SELECTED EXCERPT
Testing the Prediction Accuracy of Fielding Metrics

I’ve had many baseball researchers ask me the “so-what” question with reference to my work during my Ph.D: how accurate are the new models you developed for SAFE (Spatial Aggregate Fielding Evaluation)?  After taking some time away from the project (read: burning my USB dedicated to my thesis in effigy), I finally believe I have a way to answer that question.  Best of all, the answer seems to suggest that the most sophisticated model we proposed beats out all the competition.

Backing up a step, my thesis, which is now a paper in JQAS, was focused on incorporating time elements into the existing, hierarchical Bayesian model developed for fielding evaluation by Shane Jensen called SAFE.  Much of this JQAS paper is spent detailing the prediction performance of these new models.  However, the prediction methods discussed in the paper, which we gauge using something we called predicted deviations, were exclusive to forecasting a single event; that is, estimating the probability of a single ball in play of a certain type being fielded by a player at a specific location and given a (nominal) velocity.  All of the current (public) methods used to evaluate fielding (e.g. UZR, DRS, etc.) represent an aggregation over a set of discrete bins, where the continuous nature of the data is lost. This makes sense as their purpose is meant more as a way of gauging, in a general sense, the actual outcome on the field by a fielder, not a mark of their true ability.

That’s what led me to an impasse.  While I could have used the MLE of a fielder’s out rate for a given ball in play1 to represent UZR in a prediction comparison, it doesn’t seem quite fair due to the nature of UZR.  It’s “interest” is simply to estimate the number of runs above/below average that fielder actually saved/cost their team at that position.

My new solution is to compare the SAFE models to UZR/DRS in the UZR/DRS realm: RMSE2 of total runs saved/cost through fielding a player’s position.  Essentially, for every player that qualified3 during the span of data available4, I used the posterior mean of every SAFE model developed in the paper5, the SAFE value calculated using the MLE6, UZR per 150 games and DRS to predict UZR per 150 games for each pair of consecutive seasons.  That is, I’m predicting “current season” UZR per 150 games, which I’m using as a proxy for observed outcome, by taking the previous season’s value for all of the comparable metrics, including UZR itself.  After that, I calculated the RMSE per each metric, which are listed in the table below. Note that I have sorted the table by model complexity, from simplest to most complex. Also, I refer to the SAFE models using shorthand: Original = 1-level Bayesian hierarchical model, CoT = Constant over Time, MAA = Moving Average Age and Autoreg = Autoregressive Age):

RMSE of All SAFE Models and UZR/DRS
UZR/150 DRS MLE Original CoT MAA Autoreg
11.24 11.66 10.54 10.75 10.40 10.51 9.71
- +3.7% -6.2% -4.4% -7.5% -6.5% -13.6%

As always, there are some caveats. I’m not correcting the SAFE estimates to reflect “150 games” as UZR is7. Plus, as mentioned above, I’m only working with 2002-2008 data. Regardless, if either of these two things create any biases, my guess would be that it goes against SAFE’s favor, so these numbers likely serve as a “worst case” for the SAFE models.

JOB 1
Rewrite the part of the post on fielding metrics that opens with the words containing "Testing the Prediction" and closes with "all the competition.", replacing "thesis" with "dissertation".
JOB 2
For each statement, say yes or no according to the post on fielding metrics, and quote the words that decide it. (a) The author's thesis is now a paper in JQAS. (b) The analysis uses data from 2002 through 2010. (c) The table of RMSE values is sorted from the simplest model to the most complex.

DATASET EXCERPTS
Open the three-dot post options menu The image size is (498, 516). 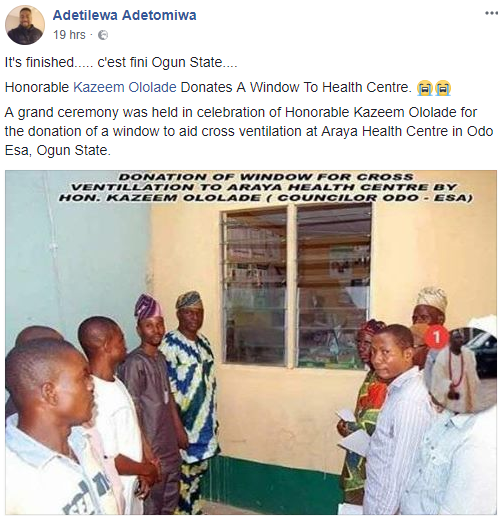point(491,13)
--
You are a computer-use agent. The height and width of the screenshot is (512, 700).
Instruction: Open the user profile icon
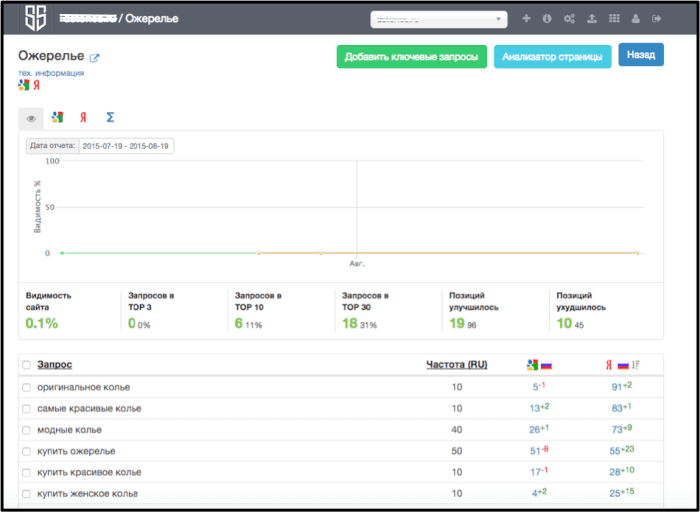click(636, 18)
--
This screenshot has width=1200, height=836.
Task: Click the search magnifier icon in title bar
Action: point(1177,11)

FULL ANSWER 1
Testing the Prediction Accuracy of Fielding Metrics

I’ve had many baseball researchers ask me the “so-what” question with reference to my work during my Ph.D: how accurate are the new models you developed for SAFE (Spatial Aggregate Fielding Evaluation)?  After taking some time away from the project (read: burning my USB dedicated to my dissertation in effigy), I finally believe I have a way to answer that question.  Best of all, the answer seems to suggest that the most sophisticated model we proposed beats out all the competition.

FULL ANSWER 2
(a) Yes: "my thesis, which is now a paper in JQAS"
(b) No: "I’m only working with 2002-2008 data"
(c) Yes: "I have sorted the table by model complexity, from simplest to most complex"